■ What you have to do:
Records follow. Copy every line with "search".

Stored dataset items
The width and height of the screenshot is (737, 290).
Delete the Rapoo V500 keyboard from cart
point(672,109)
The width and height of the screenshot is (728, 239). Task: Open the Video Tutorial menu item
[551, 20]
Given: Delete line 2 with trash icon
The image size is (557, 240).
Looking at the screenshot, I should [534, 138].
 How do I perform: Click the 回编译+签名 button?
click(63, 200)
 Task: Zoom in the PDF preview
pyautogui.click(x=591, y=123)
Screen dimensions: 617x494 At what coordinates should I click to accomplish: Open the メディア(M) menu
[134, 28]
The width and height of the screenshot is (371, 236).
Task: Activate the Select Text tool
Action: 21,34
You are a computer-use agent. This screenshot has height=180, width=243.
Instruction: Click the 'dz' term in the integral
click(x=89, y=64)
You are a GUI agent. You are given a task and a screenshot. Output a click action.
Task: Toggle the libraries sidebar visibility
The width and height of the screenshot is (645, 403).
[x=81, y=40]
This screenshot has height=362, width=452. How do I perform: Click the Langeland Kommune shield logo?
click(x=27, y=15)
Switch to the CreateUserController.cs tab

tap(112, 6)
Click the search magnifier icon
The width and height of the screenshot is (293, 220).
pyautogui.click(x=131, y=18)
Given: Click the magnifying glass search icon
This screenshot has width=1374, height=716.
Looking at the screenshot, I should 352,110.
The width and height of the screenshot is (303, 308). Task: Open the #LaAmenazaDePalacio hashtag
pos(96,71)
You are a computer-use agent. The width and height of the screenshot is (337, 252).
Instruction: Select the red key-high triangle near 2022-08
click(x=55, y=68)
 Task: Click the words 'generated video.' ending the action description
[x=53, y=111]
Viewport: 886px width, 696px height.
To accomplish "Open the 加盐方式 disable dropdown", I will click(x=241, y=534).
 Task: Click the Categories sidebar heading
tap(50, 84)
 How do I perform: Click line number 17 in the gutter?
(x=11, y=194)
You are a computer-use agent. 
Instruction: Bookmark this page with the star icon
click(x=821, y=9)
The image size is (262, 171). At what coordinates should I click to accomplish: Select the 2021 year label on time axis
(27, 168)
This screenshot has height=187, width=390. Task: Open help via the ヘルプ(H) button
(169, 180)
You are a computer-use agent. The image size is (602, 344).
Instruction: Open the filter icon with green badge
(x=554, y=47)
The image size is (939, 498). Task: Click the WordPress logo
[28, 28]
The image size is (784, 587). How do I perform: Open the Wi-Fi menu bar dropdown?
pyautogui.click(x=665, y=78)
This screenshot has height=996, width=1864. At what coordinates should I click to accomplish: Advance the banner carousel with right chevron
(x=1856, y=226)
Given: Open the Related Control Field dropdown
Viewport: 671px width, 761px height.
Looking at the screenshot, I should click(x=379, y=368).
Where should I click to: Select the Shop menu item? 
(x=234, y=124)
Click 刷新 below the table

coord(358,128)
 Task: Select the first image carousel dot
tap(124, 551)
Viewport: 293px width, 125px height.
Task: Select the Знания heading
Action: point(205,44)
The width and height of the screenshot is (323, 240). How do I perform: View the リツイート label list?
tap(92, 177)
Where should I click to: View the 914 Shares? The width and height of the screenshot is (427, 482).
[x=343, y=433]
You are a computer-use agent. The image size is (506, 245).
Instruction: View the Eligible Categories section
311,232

■ Answer below:
Click the search magnifier icon
Given: Click the magnifying glass search icon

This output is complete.